当院における眼内レンズ選択
当院における眼内レンズ選択
白内障手術では、濁った水晶体を取り除いた後に眼内レンズを挿入しますが、そのレンズの度数によって術後にどの距離が見えやすくなるか、つまり目からどれくらいの距離に焦点が合うかが決まります。眼内レンズの選択とは、患者さんが「見える」「認識する」という日常生活の質をどのように計画していくかを決める重要な過程です。
術前に患者さんに考えていただきたいことは、生活の中でどのような距離のものを見ているか、そしてどの距離のものを眼鏡なしで見えるようにしたいかという点です。さらに、時間帯や生活シーンにも注意して検討することが大切です。焦点距離は大きく分けて近方、中間、遠方に分類して考えることができます。新聞や本、編み物や手芸などはおよそ30cmの近方にあたり、スマートフォンは見方によって30~60cm程度になります。パソコンや料理は70cmほどであり、テレビは2~4m程度です。運転や山歩き、スポーツなどは遠方に分類されます。

#### データ抜粋:
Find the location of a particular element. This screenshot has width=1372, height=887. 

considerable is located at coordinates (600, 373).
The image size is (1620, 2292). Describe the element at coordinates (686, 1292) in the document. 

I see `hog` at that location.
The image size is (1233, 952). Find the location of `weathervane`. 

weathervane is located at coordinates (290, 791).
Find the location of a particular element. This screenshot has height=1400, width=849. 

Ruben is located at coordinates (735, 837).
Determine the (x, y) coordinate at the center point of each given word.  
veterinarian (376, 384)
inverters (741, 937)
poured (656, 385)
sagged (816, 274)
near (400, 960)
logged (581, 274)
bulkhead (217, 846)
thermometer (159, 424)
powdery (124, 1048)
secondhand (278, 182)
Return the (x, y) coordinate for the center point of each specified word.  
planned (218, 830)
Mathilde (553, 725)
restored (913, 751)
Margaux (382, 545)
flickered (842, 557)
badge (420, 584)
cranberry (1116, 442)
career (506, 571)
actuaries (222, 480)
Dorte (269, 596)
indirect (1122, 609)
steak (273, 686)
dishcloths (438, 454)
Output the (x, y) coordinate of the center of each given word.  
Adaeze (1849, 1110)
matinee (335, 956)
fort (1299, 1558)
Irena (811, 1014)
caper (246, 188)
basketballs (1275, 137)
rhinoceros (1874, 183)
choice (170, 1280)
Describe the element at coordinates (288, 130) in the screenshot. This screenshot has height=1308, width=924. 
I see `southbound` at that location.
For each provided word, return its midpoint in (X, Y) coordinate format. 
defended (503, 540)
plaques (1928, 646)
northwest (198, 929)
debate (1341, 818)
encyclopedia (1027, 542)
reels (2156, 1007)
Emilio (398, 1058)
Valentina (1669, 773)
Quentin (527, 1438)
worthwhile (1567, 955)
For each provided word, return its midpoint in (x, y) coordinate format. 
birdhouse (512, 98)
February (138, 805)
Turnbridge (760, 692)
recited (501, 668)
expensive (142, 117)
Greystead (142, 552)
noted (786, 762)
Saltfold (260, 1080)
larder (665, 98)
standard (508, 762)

#### 理解度チェック:
**A.** 本文のうち「術前に患者さんに考えていただ」で始まり「ツなどは遠方に分類されます。」で終わる部分を、一字一句変えずに書き写せ。
**B.** 本文によると、パソコンや料理はおよそどれくらいの距離にあたるか。
**C.** 次の(i)~(iii)が本文の内容と合っているかどうか、それぞれ「はい」か「いいえ」で答え、根拠となる本文の語句をそのまま引用せよ。
(i) テレビは2~4m程度の距離にあたる。
(ii) スマートフォンは常に30cmの近方にあたる。
(iii) 運転や山歩きは中間に分類される。

#### 解答:
**A.**
術前に患者さんに考えていただきたいことは、生活の中でどのような距離のものを見ているか、そしてどの距離のものを眼鏡なしで見えるようにしたいかという点です。さらに、時間帯や生活シーンにも注意して検討することが大切です。焦点距離は大きく分けて近方、中間、遠方に分類して考えることができます。新聞や本、編み物や手芸などはおよそ30cmの近方にあたり、スマートフォンは見方によって30~60cm程度になります。パソコンや料理は70cmほどであり、テレビは2~4m程度です。運転や山歩き、スポーツなどは遠方に分類されます。

**B.** 70cmほどである。

**C.**
(i) はい。「テレビは2~4m程度です」
(ii) いいえ。「スマートフォンは見方によって30~60cm程度になります」
(iii) いいえ。「運転や山歩き、スポーツなどは遠方に分類されます」